[The data — start]

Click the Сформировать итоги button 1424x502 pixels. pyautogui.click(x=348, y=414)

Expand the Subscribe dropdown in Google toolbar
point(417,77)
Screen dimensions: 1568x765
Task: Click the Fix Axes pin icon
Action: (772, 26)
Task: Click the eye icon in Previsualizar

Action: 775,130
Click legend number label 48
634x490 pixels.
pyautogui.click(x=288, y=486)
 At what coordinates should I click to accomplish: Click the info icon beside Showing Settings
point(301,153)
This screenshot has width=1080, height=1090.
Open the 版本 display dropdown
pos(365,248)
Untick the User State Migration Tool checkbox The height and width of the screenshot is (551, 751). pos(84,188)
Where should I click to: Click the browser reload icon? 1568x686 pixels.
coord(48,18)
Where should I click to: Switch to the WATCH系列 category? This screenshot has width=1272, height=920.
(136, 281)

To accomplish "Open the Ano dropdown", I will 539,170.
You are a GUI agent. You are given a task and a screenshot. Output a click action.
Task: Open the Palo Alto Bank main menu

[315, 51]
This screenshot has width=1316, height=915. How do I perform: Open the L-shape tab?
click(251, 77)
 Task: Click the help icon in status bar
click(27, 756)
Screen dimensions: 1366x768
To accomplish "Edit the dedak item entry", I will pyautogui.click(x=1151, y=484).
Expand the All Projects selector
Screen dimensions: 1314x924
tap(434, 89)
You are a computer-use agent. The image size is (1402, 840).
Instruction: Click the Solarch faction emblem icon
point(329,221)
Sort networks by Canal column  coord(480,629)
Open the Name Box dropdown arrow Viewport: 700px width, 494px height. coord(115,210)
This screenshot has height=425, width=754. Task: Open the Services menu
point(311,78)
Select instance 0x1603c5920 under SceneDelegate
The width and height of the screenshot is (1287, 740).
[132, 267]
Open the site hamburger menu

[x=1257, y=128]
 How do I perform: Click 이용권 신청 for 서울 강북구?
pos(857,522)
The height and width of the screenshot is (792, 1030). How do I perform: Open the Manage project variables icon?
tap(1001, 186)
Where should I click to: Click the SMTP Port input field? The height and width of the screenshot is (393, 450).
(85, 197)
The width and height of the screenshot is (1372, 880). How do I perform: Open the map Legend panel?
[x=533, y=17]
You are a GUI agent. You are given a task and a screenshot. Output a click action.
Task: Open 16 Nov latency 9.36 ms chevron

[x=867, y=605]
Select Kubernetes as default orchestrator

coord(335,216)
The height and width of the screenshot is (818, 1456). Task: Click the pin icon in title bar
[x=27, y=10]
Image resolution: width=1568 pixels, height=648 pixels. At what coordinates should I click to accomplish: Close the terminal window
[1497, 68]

[The data — finish]

### Assignment
Give back every line above, unchanged.

### Task result
Click the Сформировать итоги button 1424x502 pixels. pyautogui.click(x=348, y=414)

Expand the Subscribe dropdown in Google toolbar
point(417,77)
Screen dimensions: 1568x765
Task: Click the Fix Axes pin icon
Action: (772, 26)
Task: Click the eye icon in Previsualizar

Action: 775,130
Click legend number label 48
634x490 pixels.
pyautogui.click(x=288, y=486)
 At what coordinates should I click to accomplish: Click the info icon beside Showing Settings
point(301,153)
This screenshot has width=1080, height=1090.
Open the 版本 display dropdown
pos(365,248)
Untick the User State Migration Tool checkbox The height and width of the screenshot is (551, 751). pos(84,188)
Where should I click to: Click the browser reload icon? 1568x686 pixels.
coord(48,18)
Where should I click to: Switch to the WATCH系列 category? This screenshot has width=1272, height=920.
(136, 281)

To accomplish "Open the Ano dropdown", I will 539,170.
You are a GUI agent. You are given a task and a screenshot. Output a click action.
Task: Open the Palo Alto Bank main menu

[315, 51]
This screenshot has width=1316, height=915. How do I perform: Open the L-shape tab?
click(251, 77)
 Task: Click the help icon in status bar
click(27, 756)
Screen dimensions: 1366x768
To accomplish "Edit the dedak item entry", I will pyautogui.click(x=1151, y=484).
Expand the All Projects selector
Screen dimensions: 1314x924
tap(434, 89)
You are a computer-use agent. The image size is (1402, 840).
Instruction: Click the Solarch faction emblem icon
point(329,221)
Sort networks by Canal column  coord(480,629)
Open the Name Box dropdown arrow Viewport: 700px width, 494px height. coord(115,210)
This screenshot has height=425, width=754. Task: Open the Services menu
point(311,78)
Select instance 0x1603c5920 under SceneDelegate
The width and height of the screenshot is (1287, 740).
[132, 267]
Open the site hamburger menu

[x=1257, y=128]
 How do I perform: Click 이용권 신청 for 서울 강북구?
pos(857,522)
The height and width of the screenshot is (792, 1030). How do I perform: Open the Manage project variables icon?
tap(1001, 186)
Where should I click to: Click the SMTP Port input field? The height and width of the screenshot is (393, 450).
(85, 197)
The width and height of the screenshot is (1372, 880). How do I perform: Open the map Legend panel?
[x=533, y=17]
You are a GUI agent. You are given a task and a screenshot. Output a click action.
Task: Open 16 Nov latency 9.36 ms chevron

[x=867, y=605]
Select Kubernetes as default orchestrator

coord(335,216)
The height and width of the screenshot is (818, 1456). Task: Click the pin icon in title bar
[x=27, y=10]
Image resolution: width=1568 pixels, height=648 pixels. At what coordinates should I click to accomplish: Close the terminal window
[1497, 68]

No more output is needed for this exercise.